> **Problem to work on**
In the entries below, find each line bearing the string "agent" and copy it.

> **Source information**
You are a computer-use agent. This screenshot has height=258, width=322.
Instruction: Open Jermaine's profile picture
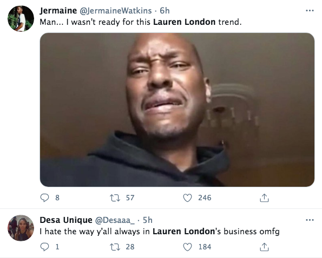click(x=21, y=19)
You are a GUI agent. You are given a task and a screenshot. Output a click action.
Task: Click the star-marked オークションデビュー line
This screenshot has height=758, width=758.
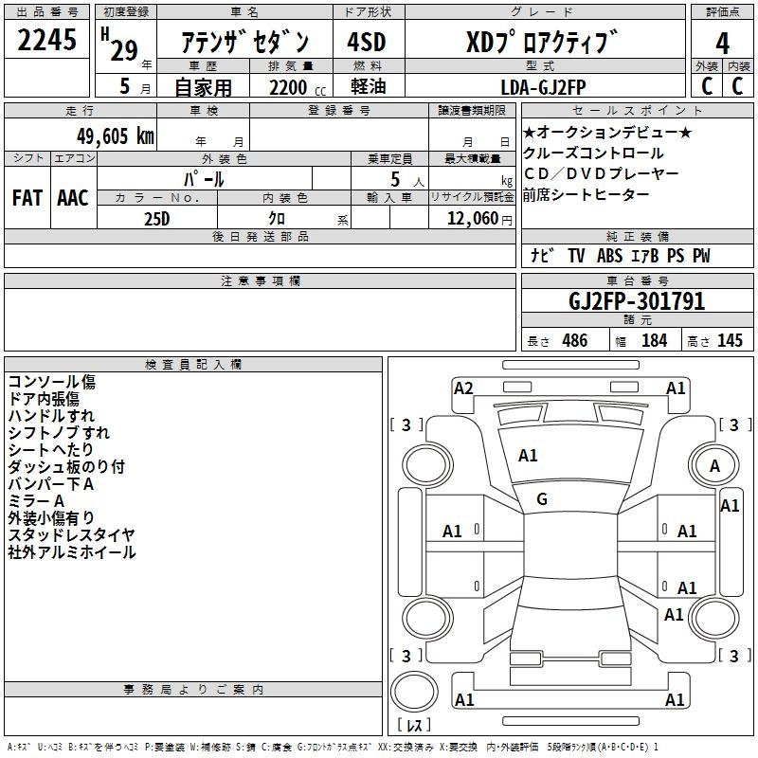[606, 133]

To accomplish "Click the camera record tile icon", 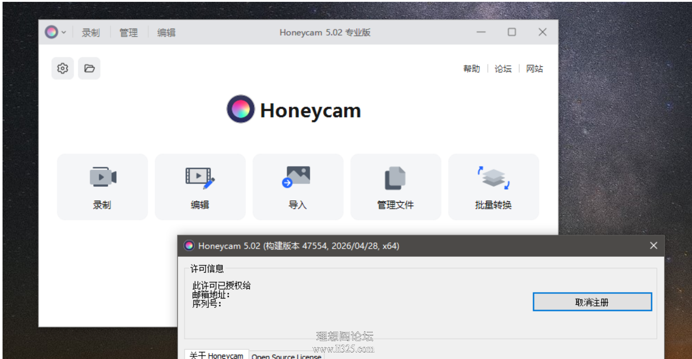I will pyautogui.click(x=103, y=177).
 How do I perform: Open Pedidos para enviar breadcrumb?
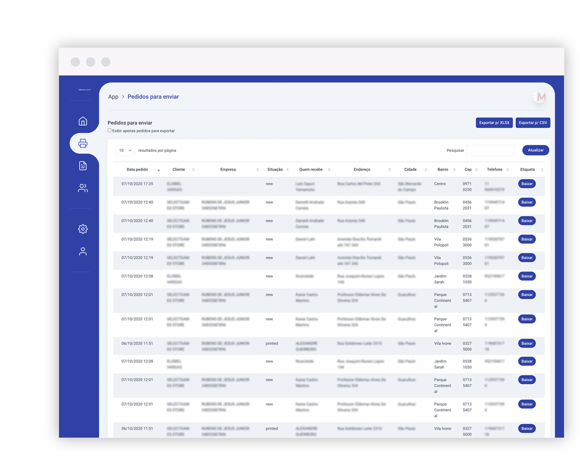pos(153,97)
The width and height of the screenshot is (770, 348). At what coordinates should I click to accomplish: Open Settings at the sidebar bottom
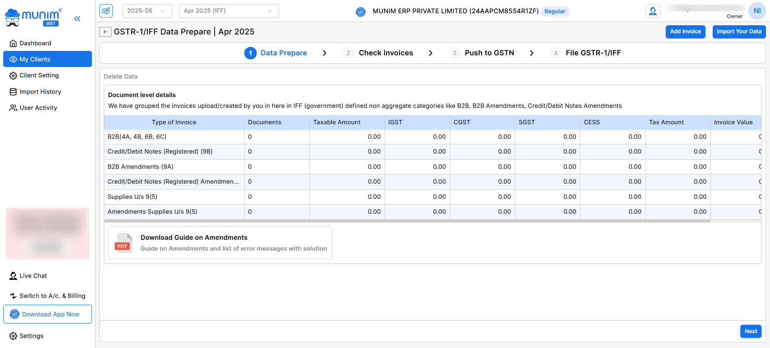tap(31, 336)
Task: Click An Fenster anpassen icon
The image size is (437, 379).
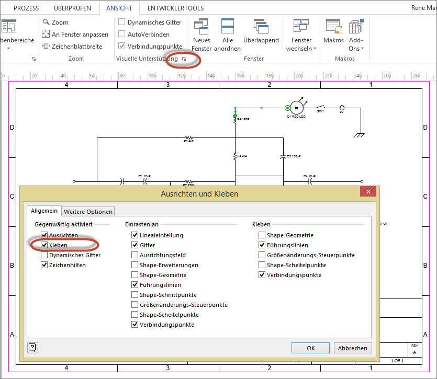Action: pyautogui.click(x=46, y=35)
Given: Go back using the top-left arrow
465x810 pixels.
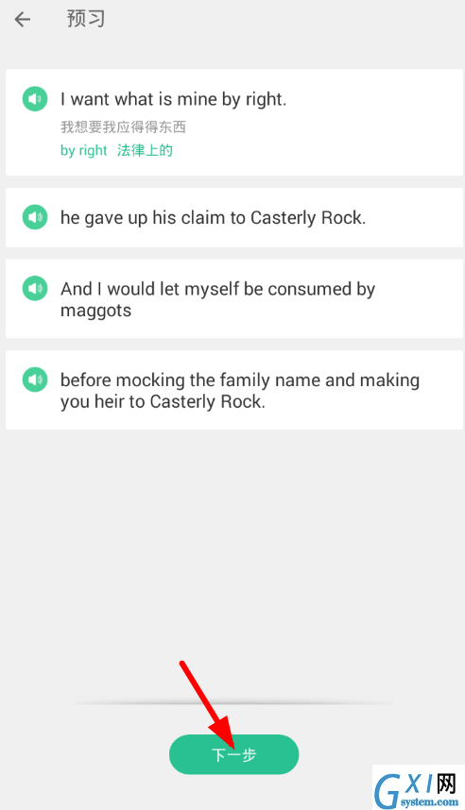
--
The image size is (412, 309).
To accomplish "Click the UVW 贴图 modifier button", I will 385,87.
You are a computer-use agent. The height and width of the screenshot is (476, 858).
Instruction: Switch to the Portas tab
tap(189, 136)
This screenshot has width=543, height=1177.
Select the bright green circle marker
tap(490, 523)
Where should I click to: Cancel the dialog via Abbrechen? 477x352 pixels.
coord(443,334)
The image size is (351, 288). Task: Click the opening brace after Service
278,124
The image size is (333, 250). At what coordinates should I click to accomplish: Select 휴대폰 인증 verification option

> **Answer to this exercise**
You are a computer-use agent. This screenshot has height=258, width=322.
You are a GUI agent. You are given a task and a screenshot. Output a click action.
You are a computer-use agent. The height and width of the screenshot is (476, 858).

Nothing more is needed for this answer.